* **PROBLEM 1**
Reproduce the passage on imaging whole cells with electron microscopy between "Given that every" and "cellular volumes [13].", inclusive.
* **PROBLEM 2**
Continue the passage on imaging whole cells with electron microscopy from the point where it stops.
-------- SUPPLIED TEXT --------
Given that every cell is unique, one key challenge is to discriminate truly different signatures from the heterogeneity inevitably inherent in biological systems. A promising route may be a rigorous statistical analysis, which in turn requires large-scale 3D data sets, ideally of entire cells and small tissues/organoids at a resolution that allows the simultaneous identification of the major supramolecular assemblies and organelles.

Focused Ion Beam Scanning Electron Microscopy is an ideal technique for imaging such large cellular volumes [13].

Apart from instrument access and data acquisition time, there are no limits on the size of volume it can cover at a resolution of ∼7–10 nm. Such intermediate resolution will be too coarse to identify individual proteins by shape alone (which is not the goal of cellular imaging anyway), but allows the discrimination of supramolecular complexes such as the cytoskeleton and cell–cell adhesion complexes, as well as organelles. With careful (e.g. cryogenic) sample preparation methods that avoid artifacts such as aggregation and extraction, cells retain the 3D organization of their supramolecular complexes and organelles, even when samples are subjected to heavy metal staining, dehydration and resin-embedding [14].

The challenge of turning voxel information into knowledge arises in part from the size of the data sets, which can reach tens of terabytes, and in part from the high feature density combined with the high complexity of cellular constituent supramolecular complexes and organelles, which are in close contact with one another. Supervised machine learning, also known as deep learning, requires a large amount of so-called ‘ground truth’ that typically needs to be established manually (and thus painstakingly) by a human expert. Deep learning currently lacks the accuracy that is needed to fully automate the process of segmentation. Deep learning may also be employed to assess the similarities between different cells and discriminate cellular signatures from sample heterogeneity.
-------- DATASET EXTRACT --------
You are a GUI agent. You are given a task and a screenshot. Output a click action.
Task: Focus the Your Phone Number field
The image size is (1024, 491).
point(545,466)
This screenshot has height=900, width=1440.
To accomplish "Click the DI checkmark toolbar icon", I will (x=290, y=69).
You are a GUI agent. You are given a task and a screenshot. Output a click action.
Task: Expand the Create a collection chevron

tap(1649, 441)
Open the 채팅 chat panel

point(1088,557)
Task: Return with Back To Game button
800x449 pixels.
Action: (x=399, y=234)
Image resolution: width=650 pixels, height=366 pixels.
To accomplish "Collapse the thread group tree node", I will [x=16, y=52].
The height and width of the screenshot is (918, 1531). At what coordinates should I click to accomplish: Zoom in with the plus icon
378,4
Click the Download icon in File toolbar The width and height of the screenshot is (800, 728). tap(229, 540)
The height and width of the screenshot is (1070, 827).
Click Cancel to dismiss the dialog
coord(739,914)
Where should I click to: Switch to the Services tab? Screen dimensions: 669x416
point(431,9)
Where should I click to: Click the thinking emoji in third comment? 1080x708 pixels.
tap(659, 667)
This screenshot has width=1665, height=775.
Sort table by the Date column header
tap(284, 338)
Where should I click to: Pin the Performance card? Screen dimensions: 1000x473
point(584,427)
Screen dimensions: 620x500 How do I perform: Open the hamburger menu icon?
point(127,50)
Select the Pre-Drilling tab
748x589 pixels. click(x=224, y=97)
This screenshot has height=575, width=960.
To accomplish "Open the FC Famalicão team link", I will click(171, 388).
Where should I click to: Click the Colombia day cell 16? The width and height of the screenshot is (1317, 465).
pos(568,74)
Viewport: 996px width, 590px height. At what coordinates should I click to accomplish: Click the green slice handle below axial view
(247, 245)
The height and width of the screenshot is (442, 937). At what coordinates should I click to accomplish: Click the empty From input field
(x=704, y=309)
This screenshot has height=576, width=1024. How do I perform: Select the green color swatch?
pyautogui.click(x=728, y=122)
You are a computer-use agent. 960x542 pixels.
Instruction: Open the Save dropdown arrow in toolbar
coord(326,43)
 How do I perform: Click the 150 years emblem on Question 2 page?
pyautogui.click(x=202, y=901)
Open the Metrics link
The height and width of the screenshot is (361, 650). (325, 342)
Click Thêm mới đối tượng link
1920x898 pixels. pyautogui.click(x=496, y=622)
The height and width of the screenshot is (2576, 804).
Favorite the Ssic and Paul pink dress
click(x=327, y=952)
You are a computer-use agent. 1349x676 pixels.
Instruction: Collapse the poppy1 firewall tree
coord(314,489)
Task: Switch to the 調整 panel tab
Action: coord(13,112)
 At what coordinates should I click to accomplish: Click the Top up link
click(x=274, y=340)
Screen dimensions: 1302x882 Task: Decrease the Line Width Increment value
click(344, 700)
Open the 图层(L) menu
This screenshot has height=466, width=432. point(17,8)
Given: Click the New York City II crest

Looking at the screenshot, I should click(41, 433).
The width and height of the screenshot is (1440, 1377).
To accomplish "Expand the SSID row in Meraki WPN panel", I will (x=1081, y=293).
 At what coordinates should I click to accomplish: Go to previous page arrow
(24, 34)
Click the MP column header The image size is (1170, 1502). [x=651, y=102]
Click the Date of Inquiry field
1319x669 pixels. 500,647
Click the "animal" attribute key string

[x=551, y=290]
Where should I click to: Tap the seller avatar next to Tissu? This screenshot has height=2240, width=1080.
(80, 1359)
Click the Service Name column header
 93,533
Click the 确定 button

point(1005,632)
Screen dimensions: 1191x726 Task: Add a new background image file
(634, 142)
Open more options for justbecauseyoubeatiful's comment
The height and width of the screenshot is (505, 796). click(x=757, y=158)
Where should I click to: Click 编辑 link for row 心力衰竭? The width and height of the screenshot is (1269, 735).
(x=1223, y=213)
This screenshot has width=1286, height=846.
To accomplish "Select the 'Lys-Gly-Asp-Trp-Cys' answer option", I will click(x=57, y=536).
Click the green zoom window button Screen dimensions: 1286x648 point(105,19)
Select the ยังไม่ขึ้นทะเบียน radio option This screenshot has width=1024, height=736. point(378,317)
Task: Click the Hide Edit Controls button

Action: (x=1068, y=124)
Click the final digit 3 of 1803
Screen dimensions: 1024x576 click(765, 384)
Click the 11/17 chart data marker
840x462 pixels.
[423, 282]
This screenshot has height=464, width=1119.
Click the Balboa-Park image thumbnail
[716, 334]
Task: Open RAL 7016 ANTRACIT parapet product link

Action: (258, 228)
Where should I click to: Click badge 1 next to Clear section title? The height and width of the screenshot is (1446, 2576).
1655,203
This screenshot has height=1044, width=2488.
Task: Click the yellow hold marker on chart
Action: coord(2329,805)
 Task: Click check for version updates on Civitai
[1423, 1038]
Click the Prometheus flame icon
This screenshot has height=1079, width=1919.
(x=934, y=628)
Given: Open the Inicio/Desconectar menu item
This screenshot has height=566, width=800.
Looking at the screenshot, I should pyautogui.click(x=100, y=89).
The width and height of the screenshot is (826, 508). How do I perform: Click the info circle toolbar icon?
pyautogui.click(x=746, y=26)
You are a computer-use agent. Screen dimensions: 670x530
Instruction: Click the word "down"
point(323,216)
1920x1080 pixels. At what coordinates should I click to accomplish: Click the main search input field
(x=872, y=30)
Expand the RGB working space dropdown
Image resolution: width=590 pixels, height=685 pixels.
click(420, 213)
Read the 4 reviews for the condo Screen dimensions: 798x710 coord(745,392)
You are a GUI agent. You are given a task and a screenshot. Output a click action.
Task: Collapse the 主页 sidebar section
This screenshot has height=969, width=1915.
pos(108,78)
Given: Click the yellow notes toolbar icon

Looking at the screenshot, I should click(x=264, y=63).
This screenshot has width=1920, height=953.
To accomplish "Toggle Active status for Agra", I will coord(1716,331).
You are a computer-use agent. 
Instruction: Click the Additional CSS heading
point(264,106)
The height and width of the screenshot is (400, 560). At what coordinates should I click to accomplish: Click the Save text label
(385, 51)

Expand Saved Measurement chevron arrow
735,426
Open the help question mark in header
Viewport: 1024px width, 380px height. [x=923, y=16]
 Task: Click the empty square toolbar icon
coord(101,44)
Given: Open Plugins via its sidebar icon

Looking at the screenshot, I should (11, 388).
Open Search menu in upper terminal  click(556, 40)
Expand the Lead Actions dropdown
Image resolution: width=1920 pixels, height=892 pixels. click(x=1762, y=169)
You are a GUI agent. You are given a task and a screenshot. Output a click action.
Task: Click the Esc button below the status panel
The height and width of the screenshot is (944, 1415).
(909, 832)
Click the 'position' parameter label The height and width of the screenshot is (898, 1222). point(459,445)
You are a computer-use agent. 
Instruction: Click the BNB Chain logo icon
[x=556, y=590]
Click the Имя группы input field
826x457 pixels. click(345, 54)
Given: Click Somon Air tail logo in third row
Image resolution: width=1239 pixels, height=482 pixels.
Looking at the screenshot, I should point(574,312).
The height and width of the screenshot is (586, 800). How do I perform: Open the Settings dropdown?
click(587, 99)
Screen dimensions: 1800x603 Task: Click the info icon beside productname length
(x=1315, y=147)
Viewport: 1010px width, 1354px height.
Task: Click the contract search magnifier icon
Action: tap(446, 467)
--------
* **TASK OUTPUT 1**
Given that every cell is unique, one key challenge is to discriminate truly different signatures from the heterogeneity inevitably inherent in biological systems. A promising route may be a rigorous statistical analysis, which in turn requires large-scale 3D data sets, ideally of entire cells and small tissues/organoids at a resolution that allows the simultaneous identification of the major supramolecular assemblies and organelles.

Focused Ion Beam Scanning Electron Microscopy is an ideal technique for imaging such large cellular volumes [13].

* **TASK OUTPUT 2**
Furthermore, feature extraction and classification is only the starting point for turning voxels into knowledge. To reach that ultimate goal, resolution-faithful simplified volumetric models of supramolecular complexes and organelles need to be built automatically, and subjected to rigorous measurements of volumetric properties. Such a comprehensive quantitative statistical analysis will allow the creation of prototypic models that acknowledge and represent the ultrastructural heterogeneity inherent in biological data sets. Also missing is a semantic mathematical description of cellular 3D architecture, capable of providing the respective relationships of constituents, and their hierarchy. Last but not least, prototypic models ideally will reside in map-centered ‘biospatial’ databases, not unlike ‘Google Maps’, which then could be queried for patterns. Such a ‘Google-Cell Biology’ database would become the platform to integrate—at the model level—additional imaging, metabolic or proteomics data, as well as encyclopedic knowledge.

In summary, what I am proposing here builds on, yet goes beyond, traditional structural molecular and cellular biology. Instead of determining the 3D structure of individual macromolecules or cellular sceneries, the objective is to quantify the geometric properties of simplified volumetric models. Instead of determining a single, defined structure, we seek for each cellular state to identify the range of such geo/volumetric model properties with sufficient commonalities to constitute an ultrastructural cellular signature. Such cellular signatures will reflect the ‘form’ and the ultrastructural heterogeneity that is inherent in each state, and will allows us to discriminate heterogeneity from truly altered states and thus yield mechanistic insight into the cell's ‘intended function or purpose’.